Are we truly hearing our trainees, or helping them make sense of what they hear?
In SEND, confidence and the quiet power of mentoring in Initial Teacher Training, the importance of listening to the voices of trainees and Early Career Teachers (ECTs) was explored. The question was a simple one: are they being heard? My Masters research suggests that, in many cases, the answer is “yes”, but with an important caveat. Being heard is not the same as being understood, and it is certainly not the same as shaping practice. This is where the role of the mentor can evolve, from listener to sense maker.
Listening is not enough
Across the study, mentees consistently described the value of mentors who were approachable, empathetic and willing to listen. They spoke positively about relationships where they felt safe to share concerns, reflect honestly and ask questions. In many cases, mentoring was rated as effective or highly effective in meeting their needs.
However, when exploring the substance of mentoring conversations, a more complex picture emerged. Mentors often set the agenda. They frequently dominated the dialogue, sometimes speaking for the majority of the session. Even in relationships where trust was strong, the mentee’s voice would remain present, but not always influential.
This highlights a subtle but critical shift we need to make. If mentoring is to be genuinely developmental, the mentee’s voice must do more than exist; it must inform, shape and drive the professional learning process.
The mentor as sense maker
The idea of the mentor as a “sense maker” offers a helpful lens here. Early career teachers operate within a complex environment: competing priorities, implicit expectations, evolving pedagogy, accountability pressures and the unwritten rules of school life. For many, the challenge is not a lack of information, it is too much information without coherence.
This is where the mentor adds value.
A sense making mentor does not simply provide answers. They help the mentee interpret experience, connect theory to practice and navigate ambiguity. They act as a translator between frameworks (such as the ITTECF), school context and the lived reality of the classroom.

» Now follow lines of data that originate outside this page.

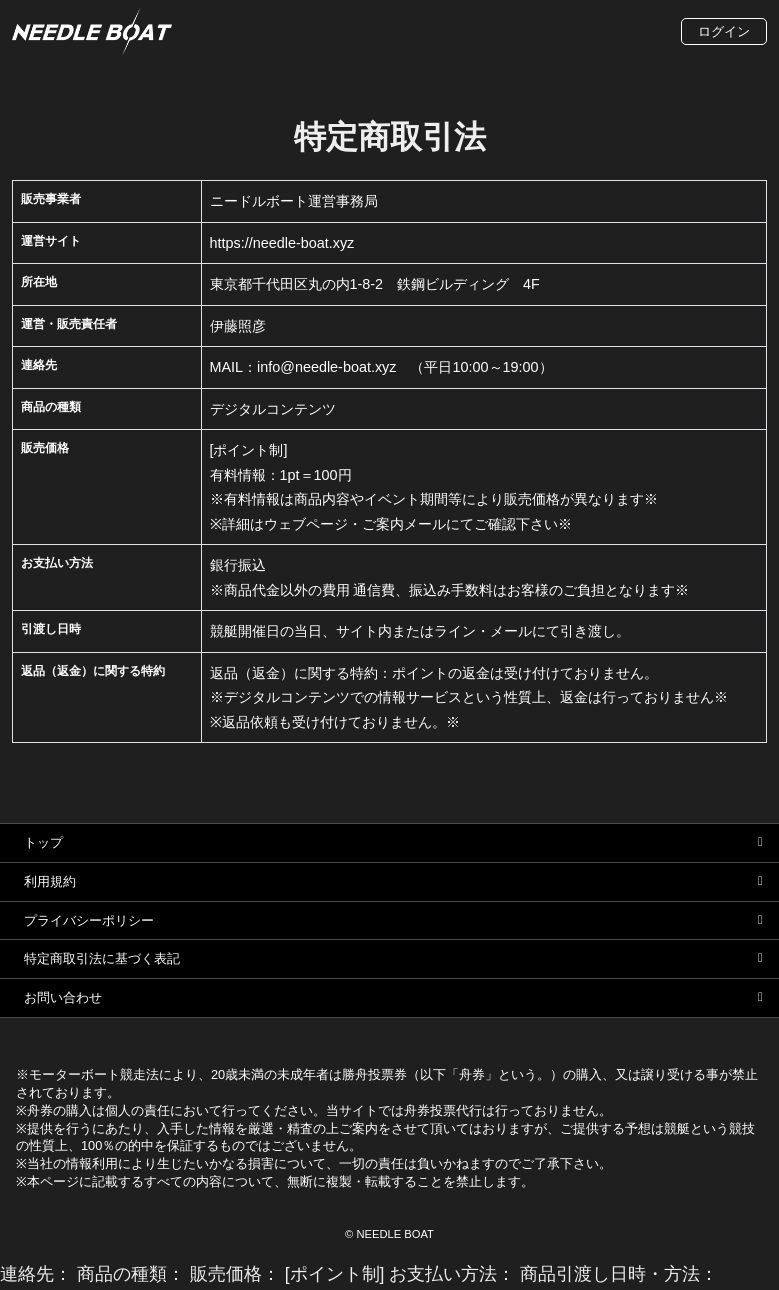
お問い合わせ (63, 997)
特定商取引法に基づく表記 (102, 958)
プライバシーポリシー (89, 920)
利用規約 (50, 881)
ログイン (724, 31)
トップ (43, 842)
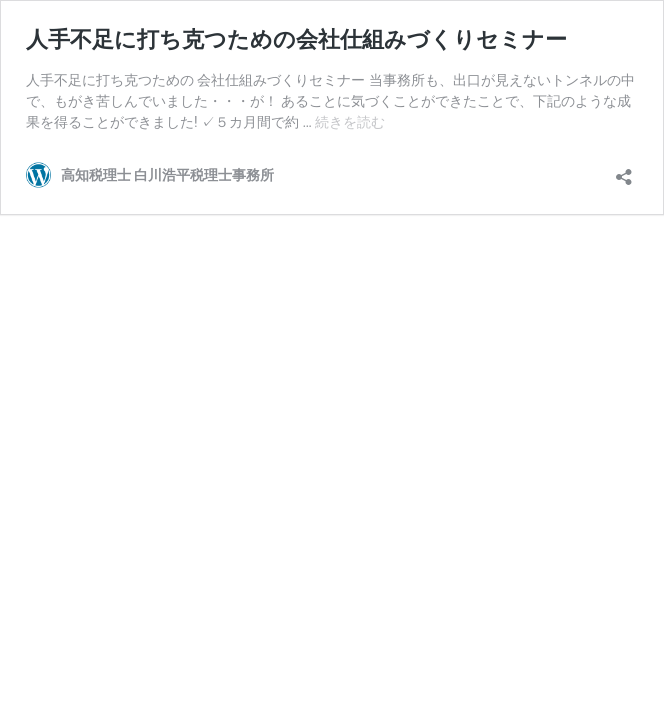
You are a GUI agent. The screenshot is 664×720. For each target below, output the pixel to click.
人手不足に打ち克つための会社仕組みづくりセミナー (296, 39)
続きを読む (350, 122)
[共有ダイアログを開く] (624, 170)
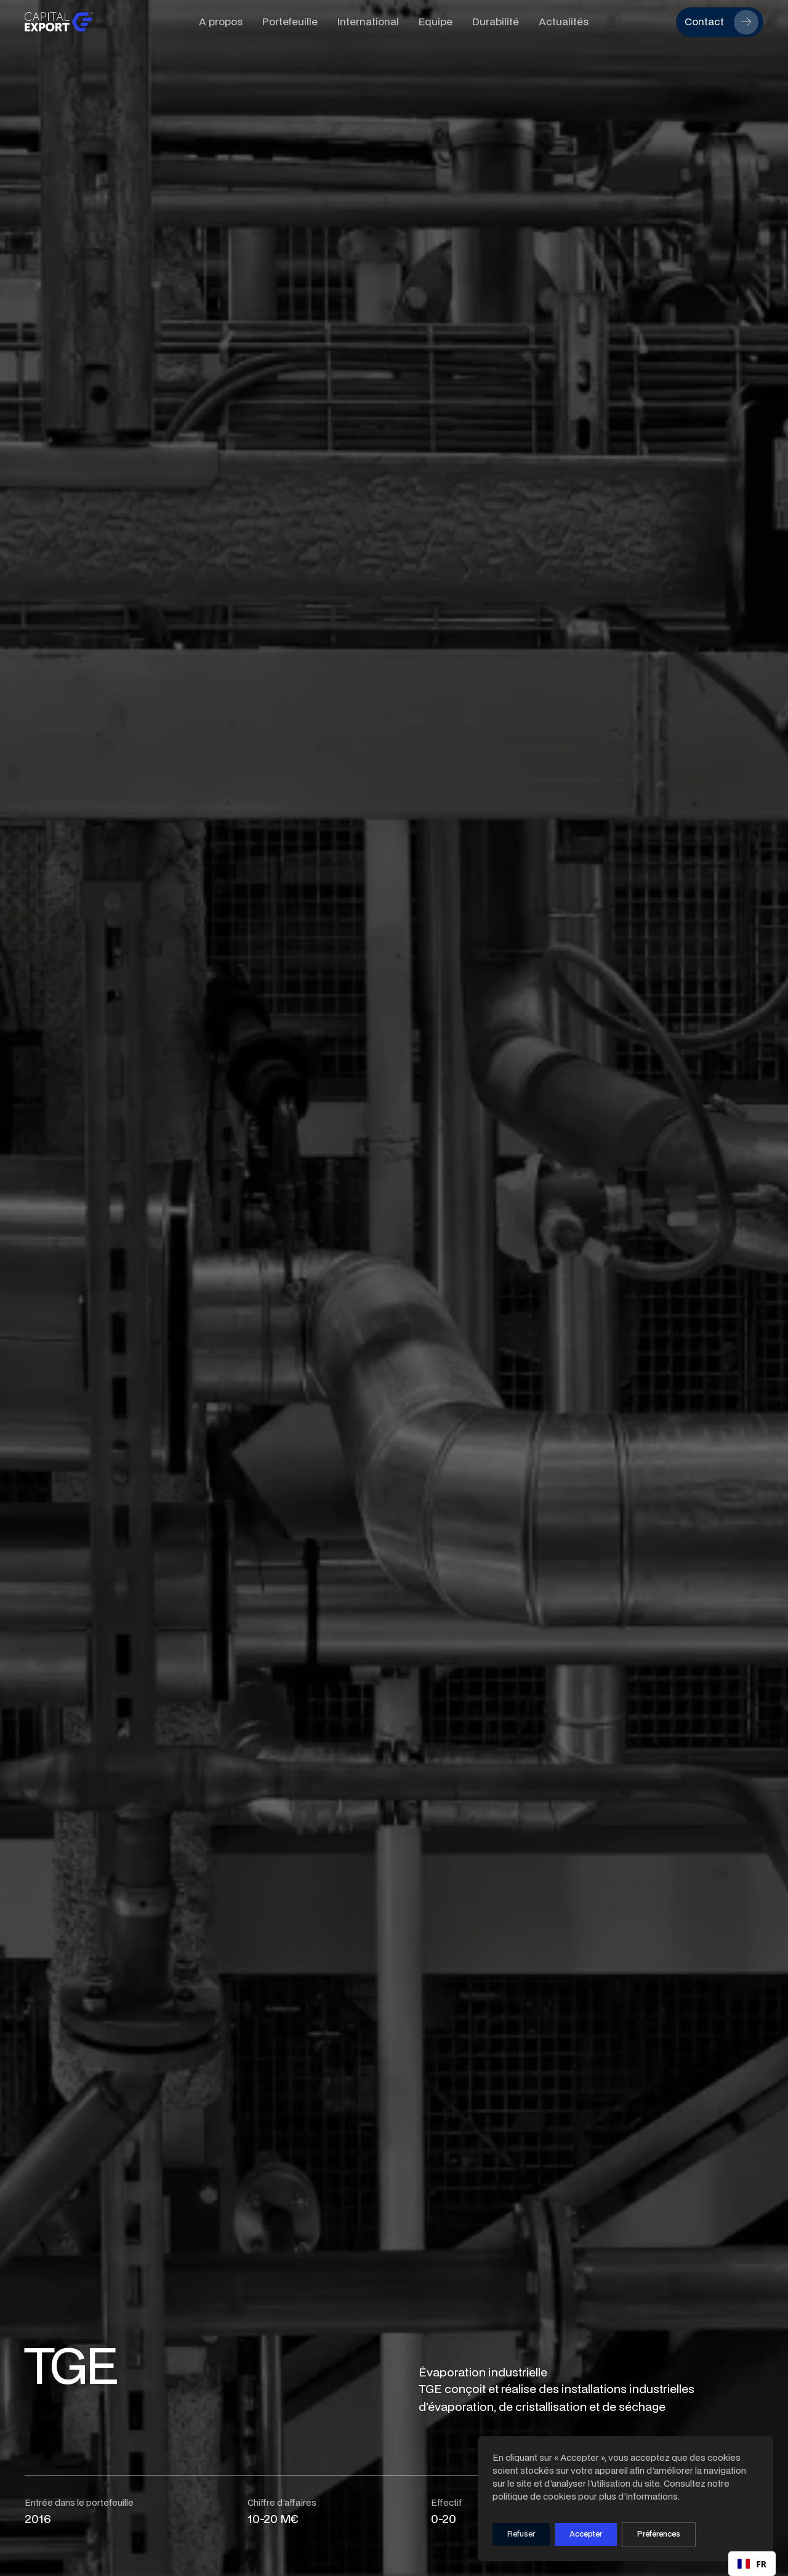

This aligns closely with one of the strongest themes to emerge from the research: mentors who “nudged” rather than directed were seen as more effective. They resisted the temptation to solve problems and instead helped mentees make sense of them for themselves.
Clarity as the bridge
At the heart of this process sits the concept of clarity. The Clarity Model developed through the research offers a practical framework for embedding sense making into mentoring:
- Communication: Open, explicit conversations about expectations, needs and purpose
- Listen: Active, intentional listening—not just hearing but seeking to understand
- Agree: Shared understanding of strengths, next steps and priorities
- Read: Connecting discussion to wider thinking and evidence
- Insightful: A solution-focused approach that looks beyond the immediate issue
- Time: Protecting space for preparation, reflection and dialogue
- Your voice: Ensuring the mentee’s perspective drives the process
Clarity is not about simplification, it is about making complexity manageable. Providing the structure through which mentors can help mentees interpret their experiences and act on them with confidence.
The conditions for sense making
The research identified several conditions that enable mentors to operate effectively in this way:
- Time: both the most powerful enabler and the most consistent barrier
- Trust: built through honesty, consistency and relational depth
- Advocacy: mentors acting as champions, helping mentees navigate systems and expectations
- Interpersonal skill: communication, empathy and the ability to manage difficult conversations
- Supervision: the often overlooked need for mentors themselves to be supported and developed
Without these conditions, mentoring risks becoming procedural, potentially focused on compliance rather than growth.
A shift in mindset
To move towards mentoring as sense making, we need a shift in mindset at all levels of the system.
For mentors, it means letting go of control and embracing the uncertainty of dialogue. It means asking more thoughtful questions rather than simply offering answers.
For organisations, it means recognising mentoring as a relational, developmental process, not a task to be completed. Time, training and supervision are not luxuries; they are essential.
For mentees, it means stepping into their role as active participants. The evidence is clear: when mentees take ownership of the conversation: speaking more, questioning more, reflecting more, the impact is significantly greater.
From being heard to being understood
Ultimately, the evolution from “voice” to “sense making” is about depth.
It is not enough for mentees to feel heard. They must feel understood, empowered and able to act. The mentor, in turn, becomes more than a guide or facilitator, they become a partner in thinking.
As one participant in the research reflected, mentoring is about “those stepping stones on the teaching journey.” The role of the mentor as sense maker ensures that those stepping stones are not just placed, but interpreted, navigated and built upon.
In doing so, we move closer to mentoring that truly develops teachers, not just supports them.